Soft-labeling means to annotate data with labels that were predicited by a machine classifier.
As they were not evaluated by a human, you might call them "soft".
Two steps are necessary:
1) save a test/evaluation set as a new database
2) load this new database in a new experiment as training data
Within nkululeko, you would do it like this:
step 1: save a new database
You simply specifify a name in the EXP section to save the test predictions like this:
[EXP]
...
save_test = ./my_test_predictions.csv
You need Model save to be turned on, because it will look for the best performing model:
[MODEL]
...
save = True
This will store the new database to a file called my_test_predictions.csv in the folder where the python was called.
step 2: load as training data
Here is an example configuration how to load this data as additional training (in this case in addition to emodb):
[EXP]
root = ./tests/
name = exp_add_learned
runs = 1
epochs = 1
[DATA]
strategy = cross_data
databases = ['emodb', 'learned', 'test_db']

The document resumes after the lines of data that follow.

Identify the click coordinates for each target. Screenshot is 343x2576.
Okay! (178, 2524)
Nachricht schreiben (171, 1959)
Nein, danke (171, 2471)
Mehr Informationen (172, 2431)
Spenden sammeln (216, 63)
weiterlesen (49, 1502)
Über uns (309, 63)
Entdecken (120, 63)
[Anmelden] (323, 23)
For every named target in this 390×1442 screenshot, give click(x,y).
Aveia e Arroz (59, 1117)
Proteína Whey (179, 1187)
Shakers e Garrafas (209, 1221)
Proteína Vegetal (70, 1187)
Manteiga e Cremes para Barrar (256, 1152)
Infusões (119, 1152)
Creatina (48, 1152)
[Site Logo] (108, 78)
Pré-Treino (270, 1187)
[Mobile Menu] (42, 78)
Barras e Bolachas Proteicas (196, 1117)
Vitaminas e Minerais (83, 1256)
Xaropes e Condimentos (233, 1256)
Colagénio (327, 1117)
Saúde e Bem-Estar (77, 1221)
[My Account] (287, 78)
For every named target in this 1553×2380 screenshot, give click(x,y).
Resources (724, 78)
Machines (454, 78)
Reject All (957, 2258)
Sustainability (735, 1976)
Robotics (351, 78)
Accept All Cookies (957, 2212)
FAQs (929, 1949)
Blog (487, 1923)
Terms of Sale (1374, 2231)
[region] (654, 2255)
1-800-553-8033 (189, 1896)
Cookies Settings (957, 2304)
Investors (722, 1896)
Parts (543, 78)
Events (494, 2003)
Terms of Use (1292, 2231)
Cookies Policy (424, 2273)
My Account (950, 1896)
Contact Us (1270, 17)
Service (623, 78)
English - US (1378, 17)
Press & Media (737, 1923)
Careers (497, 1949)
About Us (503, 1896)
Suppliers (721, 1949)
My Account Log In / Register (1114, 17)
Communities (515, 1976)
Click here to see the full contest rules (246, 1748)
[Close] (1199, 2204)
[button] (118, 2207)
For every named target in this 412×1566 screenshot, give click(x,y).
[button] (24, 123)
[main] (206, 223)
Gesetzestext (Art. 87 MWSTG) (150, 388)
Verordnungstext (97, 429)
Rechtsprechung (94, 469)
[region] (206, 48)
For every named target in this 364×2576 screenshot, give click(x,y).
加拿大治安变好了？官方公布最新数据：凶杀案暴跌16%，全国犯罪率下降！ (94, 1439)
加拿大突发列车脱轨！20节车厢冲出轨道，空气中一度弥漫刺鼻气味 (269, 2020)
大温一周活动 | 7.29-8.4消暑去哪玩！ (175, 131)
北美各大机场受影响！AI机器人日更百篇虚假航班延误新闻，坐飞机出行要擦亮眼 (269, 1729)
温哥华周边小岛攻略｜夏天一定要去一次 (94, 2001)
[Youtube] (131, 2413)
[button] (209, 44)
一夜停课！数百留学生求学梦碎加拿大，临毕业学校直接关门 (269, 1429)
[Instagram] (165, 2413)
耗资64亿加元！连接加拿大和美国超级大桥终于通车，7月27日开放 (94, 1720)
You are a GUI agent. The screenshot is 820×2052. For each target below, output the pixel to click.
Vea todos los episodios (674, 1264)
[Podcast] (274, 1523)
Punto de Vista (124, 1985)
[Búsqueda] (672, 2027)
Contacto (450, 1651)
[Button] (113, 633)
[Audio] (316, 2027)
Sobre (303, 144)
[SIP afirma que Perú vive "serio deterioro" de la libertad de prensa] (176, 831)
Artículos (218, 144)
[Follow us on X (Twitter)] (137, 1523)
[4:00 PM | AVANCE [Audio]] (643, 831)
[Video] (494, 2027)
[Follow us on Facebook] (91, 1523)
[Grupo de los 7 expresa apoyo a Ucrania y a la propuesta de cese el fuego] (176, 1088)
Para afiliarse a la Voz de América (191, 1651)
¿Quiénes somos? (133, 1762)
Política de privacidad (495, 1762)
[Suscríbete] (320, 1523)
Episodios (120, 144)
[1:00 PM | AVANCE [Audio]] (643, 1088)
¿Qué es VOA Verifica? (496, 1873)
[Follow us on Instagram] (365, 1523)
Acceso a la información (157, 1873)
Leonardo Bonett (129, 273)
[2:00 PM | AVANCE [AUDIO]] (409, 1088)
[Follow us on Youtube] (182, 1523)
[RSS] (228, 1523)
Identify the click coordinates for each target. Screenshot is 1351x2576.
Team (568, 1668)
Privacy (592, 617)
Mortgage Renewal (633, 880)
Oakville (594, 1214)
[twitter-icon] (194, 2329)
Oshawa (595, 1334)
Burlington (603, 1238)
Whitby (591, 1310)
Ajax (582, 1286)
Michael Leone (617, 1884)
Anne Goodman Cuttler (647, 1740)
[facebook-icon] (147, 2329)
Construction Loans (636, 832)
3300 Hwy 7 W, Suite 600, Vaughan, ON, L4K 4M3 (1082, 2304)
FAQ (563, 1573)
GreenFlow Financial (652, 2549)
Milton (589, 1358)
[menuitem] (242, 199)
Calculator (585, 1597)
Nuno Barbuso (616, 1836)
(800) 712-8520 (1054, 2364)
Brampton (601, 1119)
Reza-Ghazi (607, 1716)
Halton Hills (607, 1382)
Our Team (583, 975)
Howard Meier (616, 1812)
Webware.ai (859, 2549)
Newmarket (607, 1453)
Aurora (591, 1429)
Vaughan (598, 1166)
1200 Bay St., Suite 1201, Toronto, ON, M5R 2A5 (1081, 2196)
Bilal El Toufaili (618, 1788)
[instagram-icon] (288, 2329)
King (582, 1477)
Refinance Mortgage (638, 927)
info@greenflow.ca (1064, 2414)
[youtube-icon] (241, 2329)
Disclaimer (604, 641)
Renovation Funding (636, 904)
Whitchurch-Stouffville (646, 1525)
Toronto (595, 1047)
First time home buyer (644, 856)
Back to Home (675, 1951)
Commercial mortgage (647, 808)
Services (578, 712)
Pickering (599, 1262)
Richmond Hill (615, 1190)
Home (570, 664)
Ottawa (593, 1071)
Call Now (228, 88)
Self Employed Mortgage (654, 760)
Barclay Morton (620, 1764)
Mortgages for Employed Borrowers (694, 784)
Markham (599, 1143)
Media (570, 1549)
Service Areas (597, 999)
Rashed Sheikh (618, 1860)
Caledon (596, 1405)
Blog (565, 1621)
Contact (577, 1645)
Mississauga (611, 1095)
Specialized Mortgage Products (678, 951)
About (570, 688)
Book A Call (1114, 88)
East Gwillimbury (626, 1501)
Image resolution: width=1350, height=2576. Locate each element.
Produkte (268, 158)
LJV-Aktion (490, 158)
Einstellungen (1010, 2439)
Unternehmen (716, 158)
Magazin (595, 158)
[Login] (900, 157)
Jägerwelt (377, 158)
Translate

trains = ['emodb', 'learned']
tests = ['test_db']
emodb = /path-to-emodb/
emodb.split_strategy = speaker_split
emodb.mapping = {'anger':'angry', 'happiness':'happy', 'sadness':'sad', 'neutral':'neutral'}
test_db = /path to test database/
test_db.mapping = <if any mapping to the target categories is needed>
learned = ./my_test_predictions.csv
learned.type = csv
target = emotion
labels = ['angry', 'happy', 'neutral', 'sad']
[FEATS]
type = os
[MODEL]
type = xgb
save = True
[PLOT]